Data to examine:
▼
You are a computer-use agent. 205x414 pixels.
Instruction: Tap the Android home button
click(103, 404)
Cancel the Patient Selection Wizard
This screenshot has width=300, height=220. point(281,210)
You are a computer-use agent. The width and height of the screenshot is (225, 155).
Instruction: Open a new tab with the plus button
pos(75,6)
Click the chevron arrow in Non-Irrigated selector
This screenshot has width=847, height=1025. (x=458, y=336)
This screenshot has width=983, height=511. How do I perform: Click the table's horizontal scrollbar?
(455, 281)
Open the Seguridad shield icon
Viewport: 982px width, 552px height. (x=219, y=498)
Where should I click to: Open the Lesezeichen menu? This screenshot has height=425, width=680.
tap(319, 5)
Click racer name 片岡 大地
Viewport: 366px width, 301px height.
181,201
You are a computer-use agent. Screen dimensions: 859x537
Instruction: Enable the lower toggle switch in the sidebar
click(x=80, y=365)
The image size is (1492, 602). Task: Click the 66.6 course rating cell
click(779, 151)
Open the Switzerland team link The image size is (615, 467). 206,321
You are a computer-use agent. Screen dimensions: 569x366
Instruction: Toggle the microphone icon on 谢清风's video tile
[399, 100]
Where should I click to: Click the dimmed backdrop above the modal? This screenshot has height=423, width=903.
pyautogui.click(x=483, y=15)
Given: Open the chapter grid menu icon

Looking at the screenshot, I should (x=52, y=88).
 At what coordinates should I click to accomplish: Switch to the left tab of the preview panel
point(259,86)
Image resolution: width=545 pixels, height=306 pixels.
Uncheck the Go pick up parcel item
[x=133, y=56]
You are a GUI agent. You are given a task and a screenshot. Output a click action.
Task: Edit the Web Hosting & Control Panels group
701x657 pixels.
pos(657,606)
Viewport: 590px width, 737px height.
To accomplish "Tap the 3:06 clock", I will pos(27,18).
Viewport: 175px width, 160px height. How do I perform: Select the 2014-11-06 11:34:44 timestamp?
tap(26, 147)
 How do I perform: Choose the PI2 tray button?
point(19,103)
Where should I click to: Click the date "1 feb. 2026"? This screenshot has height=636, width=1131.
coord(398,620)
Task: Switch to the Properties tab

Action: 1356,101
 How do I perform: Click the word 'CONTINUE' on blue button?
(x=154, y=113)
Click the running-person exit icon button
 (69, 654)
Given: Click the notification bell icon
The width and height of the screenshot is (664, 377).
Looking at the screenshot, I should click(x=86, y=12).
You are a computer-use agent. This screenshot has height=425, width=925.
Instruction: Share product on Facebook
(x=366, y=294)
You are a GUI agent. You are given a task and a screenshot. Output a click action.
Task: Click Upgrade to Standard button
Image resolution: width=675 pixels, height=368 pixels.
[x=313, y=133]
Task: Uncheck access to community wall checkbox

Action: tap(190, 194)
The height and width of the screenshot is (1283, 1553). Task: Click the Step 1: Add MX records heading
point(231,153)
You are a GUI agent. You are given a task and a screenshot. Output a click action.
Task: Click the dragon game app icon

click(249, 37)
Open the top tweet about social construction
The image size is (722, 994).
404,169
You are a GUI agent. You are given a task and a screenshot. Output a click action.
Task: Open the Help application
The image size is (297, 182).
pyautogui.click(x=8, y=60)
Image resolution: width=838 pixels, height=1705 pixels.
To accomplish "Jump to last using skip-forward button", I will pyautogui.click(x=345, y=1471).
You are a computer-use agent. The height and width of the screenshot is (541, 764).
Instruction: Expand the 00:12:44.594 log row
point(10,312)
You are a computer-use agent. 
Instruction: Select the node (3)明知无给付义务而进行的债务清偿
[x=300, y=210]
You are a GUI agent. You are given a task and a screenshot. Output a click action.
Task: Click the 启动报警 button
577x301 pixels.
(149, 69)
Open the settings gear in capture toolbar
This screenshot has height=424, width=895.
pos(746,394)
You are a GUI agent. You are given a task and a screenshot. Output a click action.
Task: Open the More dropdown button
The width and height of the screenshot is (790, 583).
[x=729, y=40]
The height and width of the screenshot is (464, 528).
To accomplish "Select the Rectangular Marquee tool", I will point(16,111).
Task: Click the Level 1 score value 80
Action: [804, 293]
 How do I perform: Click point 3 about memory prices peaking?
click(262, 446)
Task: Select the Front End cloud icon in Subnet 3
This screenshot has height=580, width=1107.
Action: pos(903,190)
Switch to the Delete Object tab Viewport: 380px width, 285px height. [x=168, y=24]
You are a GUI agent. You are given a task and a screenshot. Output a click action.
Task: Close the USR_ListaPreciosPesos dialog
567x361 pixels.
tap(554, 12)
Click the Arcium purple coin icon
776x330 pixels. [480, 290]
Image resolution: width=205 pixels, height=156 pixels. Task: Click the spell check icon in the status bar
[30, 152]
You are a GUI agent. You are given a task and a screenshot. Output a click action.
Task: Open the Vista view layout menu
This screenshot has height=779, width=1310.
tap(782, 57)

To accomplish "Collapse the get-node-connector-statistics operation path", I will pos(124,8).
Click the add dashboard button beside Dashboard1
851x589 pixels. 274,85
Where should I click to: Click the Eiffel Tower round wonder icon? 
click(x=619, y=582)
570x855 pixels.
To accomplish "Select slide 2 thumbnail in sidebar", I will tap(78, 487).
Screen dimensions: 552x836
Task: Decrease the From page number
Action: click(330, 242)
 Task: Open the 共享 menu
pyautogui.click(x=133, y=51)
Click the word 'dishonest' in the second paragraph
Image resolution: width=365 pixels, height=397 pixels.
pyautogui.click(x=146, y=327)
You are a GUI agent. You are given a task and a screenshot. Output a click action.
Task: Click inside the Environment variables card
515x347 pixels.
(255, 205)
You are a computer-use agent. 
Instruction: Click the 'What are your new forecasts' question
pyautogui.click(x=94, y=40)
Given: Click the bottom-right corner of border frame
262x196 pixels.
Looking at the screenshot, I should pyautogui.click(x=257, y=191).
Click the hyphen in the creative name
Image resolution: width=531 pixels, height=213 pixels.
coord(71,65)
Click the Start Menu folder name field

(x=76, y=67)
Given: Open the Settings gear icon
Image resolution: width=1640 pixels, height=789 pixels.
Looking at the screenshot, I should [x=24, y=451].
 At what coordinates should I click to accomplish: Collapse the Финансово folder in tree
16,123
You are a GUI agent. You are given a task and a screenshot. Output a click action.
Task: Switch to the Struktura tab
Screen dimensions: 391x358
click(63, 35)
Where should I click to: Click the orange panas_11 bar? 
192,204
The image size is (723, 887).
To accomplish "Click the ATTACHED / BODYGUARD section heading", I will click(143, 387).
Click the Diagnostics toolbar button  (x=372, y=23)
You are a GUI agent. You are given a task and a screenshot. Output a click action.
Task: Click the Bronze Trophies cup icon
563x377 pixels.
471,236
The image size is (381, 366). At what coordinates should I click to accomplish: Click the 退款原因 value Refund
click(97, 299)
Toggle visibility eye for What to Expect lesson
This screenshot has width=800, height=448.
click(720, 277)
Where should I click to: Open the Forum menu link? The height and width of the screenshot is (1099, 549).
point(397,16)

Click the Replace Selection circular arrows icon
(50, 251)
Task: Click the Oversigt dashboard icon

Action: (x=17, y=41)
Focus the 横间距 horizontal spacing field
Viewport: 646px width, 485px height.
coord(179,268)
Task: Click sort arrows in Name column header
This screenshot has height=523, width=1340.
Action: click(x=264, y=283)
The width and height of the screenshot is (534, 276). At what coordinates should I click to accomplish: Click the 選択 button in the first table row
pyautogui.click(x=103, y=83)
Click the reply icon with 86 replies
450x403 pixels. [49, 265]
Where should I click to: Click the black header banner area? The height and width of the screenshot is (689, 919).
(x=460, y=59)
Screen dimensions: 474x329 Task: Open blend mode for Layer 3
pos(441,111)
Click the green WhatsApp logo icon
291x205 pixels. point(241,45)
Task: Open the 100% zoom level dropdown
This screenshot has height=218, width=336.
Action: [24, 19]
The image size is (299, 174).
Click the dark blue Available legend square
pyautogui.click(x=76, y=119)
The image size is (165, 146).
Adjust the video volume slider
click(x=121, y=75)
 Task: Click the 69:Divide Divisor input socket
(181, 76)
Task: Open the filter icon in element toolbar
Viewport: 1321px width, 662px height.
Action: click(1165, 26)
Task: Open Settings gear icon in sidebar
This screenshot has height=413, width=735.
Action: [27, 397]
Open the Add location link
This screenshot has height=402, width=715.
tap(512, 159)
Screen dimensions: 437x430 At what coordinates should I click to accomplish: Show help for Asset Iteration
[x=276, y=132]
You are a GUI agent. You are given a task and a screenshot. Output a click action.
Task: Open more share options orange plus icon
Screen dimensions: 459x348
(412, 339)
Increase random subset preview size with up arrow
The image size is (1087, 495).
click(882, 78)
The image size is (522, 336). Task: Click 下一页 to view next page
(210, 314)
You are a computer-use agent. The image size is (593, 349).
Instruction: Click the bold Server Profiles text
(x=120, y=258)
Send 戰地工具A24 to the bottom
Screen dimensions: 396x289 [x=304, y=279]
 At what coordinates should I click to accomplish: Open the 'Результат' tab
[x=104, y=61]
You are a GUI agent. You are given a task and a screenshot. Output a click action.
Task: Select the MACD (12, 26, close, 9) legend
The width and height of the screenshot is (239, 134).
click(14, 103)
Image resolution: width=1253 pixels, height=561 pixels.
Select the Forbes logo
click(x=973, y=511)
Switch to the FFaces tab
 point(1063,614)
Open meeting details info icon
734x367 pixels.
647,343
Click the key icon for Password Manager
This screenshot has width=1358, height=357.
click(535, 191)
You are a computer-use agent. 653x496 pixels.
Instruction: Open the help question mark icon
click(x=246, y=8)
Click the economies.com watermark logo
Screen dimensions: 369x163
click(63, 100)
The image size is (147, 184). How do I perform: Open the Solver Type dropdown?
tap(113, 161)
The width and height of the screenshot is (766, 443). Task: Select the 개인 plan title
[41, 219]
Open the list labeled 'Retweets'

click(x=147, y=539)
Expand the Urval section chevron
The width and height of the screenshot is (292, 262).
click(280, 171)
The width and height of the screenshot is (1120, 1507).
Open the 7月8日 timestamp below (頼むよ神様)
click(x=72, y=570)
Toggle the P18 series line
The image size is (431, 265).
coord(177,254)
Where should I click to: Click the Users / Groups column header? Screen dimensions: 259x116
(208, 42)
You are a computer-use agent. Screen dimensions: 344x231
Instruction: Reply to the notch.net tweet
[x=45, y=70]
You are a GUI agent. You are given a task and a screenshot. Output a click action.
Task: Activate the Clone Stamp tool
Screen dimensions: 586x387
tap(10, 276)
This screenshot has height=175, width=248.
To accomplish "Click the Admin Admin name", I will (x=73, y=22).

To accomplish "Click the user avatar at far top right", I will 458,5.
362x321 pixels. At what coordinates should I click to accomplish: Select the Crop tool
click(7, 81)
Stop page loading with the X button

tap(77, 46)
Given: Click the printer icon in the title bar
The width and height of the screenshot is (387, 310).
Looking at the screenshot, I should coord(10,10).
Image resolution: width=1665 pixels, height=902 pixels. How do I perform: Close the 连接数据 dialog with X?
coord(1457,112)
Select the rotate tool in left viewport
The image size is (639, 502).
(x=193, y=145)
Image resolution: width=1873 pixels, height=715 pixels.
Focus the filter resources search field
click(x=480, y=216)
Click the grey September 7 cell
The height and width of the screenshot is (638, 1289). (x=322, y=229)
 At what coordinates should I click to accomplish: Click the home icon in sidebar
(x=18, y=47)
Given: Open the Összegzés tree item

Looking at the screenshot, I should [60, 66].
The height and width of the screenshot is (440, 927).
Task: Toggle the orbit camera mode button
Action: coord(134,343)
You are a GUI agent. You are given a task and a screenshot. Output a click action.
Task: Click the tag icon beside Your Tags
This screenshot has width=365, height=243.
▲
Task requirements:
Go through the listing above and copy each line where the string "right" appears.

Written answer:
Given: Click the bottom-right corner of border frame
To accomplish "Click the user avatar at far top right", I will 458,5.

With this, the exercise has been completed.